Electronic Thesis and Dissertation Repository

Thesis Format

Monograph

Degree

Doctor of Philosophy

Program

Health and Rehabilitation Sciences

Supervisor

Doyle, Philip C.

2nd Supervisor

Parsa, Vijay

Co-Supervisor

Abstract

Background: This thesis reports the findings of three projects that included pupillometric and auditory-perceptual evaluation of three voice quality features (strain, roughness, and breathiness, respectively), and measurement of perceived listening effort. Methods: In the first study, speech samples from individuals with adductor spasmodic dysphonia (AdSD) were perceptually evaluated by both naïve and experienced listeners on the feature of vocal strain and listening effort. In the second project, speech samples of postlaryngectomy tracheoesophageal (TE) speakers were rated by two groups of naïve listeners on vocal roughness and listening effort; one group was provided with audio anchors, the other without. The final study focused on perceptual evaluation of breathiness and listening effort in talkers with vocal fold paralysis (VFP). The VFP speech samples were rated by two groups (with and without audio anchors). In all three studies, listeners’ pupillary responses also were collected (EyeLink 1000) while listening to and perceptually rating voice stimuli. Findings: Data obtained from the pupillary assessment, peak pupil dilation (PPD), may indicate a listener’s cognitive load when perceptually evaluating disordered voices. Results revealed high correlations between each of the voice dimensions and listening effort. Also, various degrees of correlations were observed between perceptual ratings and PPD. In the first study, high correlations were found between PPD and perceptual ratings for naïve listeners. A listener’s previous exposure and training evoked different pupillary behavior when compared to naïve listeners. In the second study, moderate correlations were found between perceptual dimensions and PPD values of the with–anchor group; extra cognitive load was attributed to the inclusion of anchors. Anchors also improved interrater reliability for this listener group. In the third project, again correlation was observed between perceptual ratings and PPD. The inclusion of anchor did not improve reliability over the no-anchor group. Similar to the second study, PPD measures of the with-anchor group were impacted by the use of anchors. 2 Conclusions: Overall, our data offer valuable insights into auditory- perceptual evaluation of voice quality, the influence of listener experience, previous exposure to dysphonic voices, inclusion/exclusion of audio anchors, and voice features and the potential physiological or cognitive responses to dysphonic voices.

Summary for Lay Audience

The purpose of the experiments reported in this thesis was to examine how people evaluate the voices of individuals diagnosed with different voice disorders. Voice disorders may happen due to different reasons such as neurological problems that influence the nerves controlling the muscles of the larynx or due to laryngeal cancer. Depending on the type and underlying cause of the voice disorder, changes in the sound or “quality” of the voice may vary and will differ from that which is considered normal. Such disorders impact many aspects of an individual’s life and many of them seek treatment. In order to assess the extent of the disorder at the time of diagnosis and to see how successful the treatment has been afterwards, voice quality is typically evaluated through various methods. One of the most commonly used measures is auditory-perceptual evaluation, a measure based on the judgments and impression of listeners. In addition to the individuals with voice disorder, it is interesting to evaluate how people who are in close contact with them such as family members, and care givers may be impacted by changes in their voices. As a result, these studies recruited participants to listen to samples from speakers with three types of voice disorders. Listeners were asked to rate the voices of each speaker on one of three dimensions, how strained, rough, or breathy they sounded. The listeners also were asked to indicate how much “work” they thought they needed to listen to those samples by rating a feature termed “listener effort”. In all three experiments, simultaneous data on each listener’s variations in pupil dilation in response to these abnormal voice samples were gathered. This measure was obtained with the assumption that changes in pupil dilation, namely, what is termed peak pupil diameter could be used as an indicator of listening and cognitive effort. Results revealed that listeners may require more cognitive work and attention when listening to some disordered voices. This listening demand or cognitive load also may decrease and listeners may habituate to voices with an abnormal quality as they get more exposure to such voices.
※ ※ ※
EXERCISE DIRECTIONS: According to the thesis page above, what equipment was used to collect listeners' pupillary responses?

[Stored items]
※ ※ ※
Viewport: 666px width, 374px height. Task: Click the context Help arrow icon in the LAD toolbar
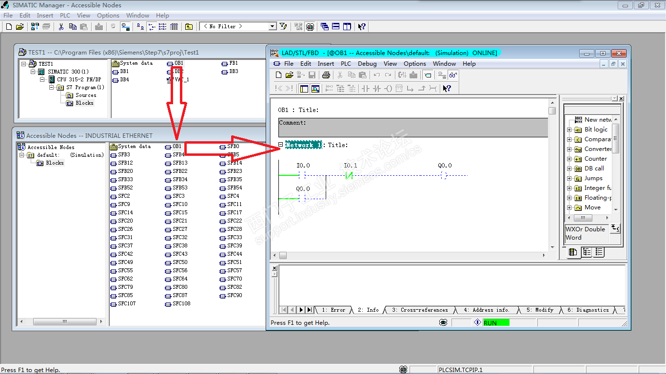point(447,89)
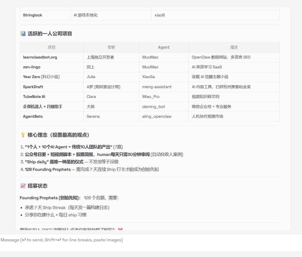This screenshot has width=302, height=257.
Task: Click the emoji icon at the message end near OPCC 宣言
Action: tap(120, 229)
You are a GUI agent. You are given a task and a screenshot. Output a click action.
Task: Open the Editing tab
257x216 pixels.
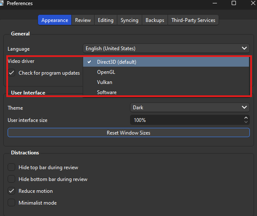(x=106, y=20)
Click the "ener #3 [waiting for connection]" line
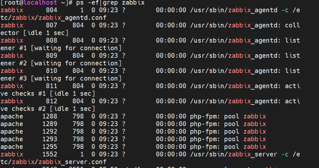The width and height of the screenshot is (319, 168). (x=61, y=78)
※ ※ ※
SOLUTION TO THIS PROBLEM: EyeLink 1000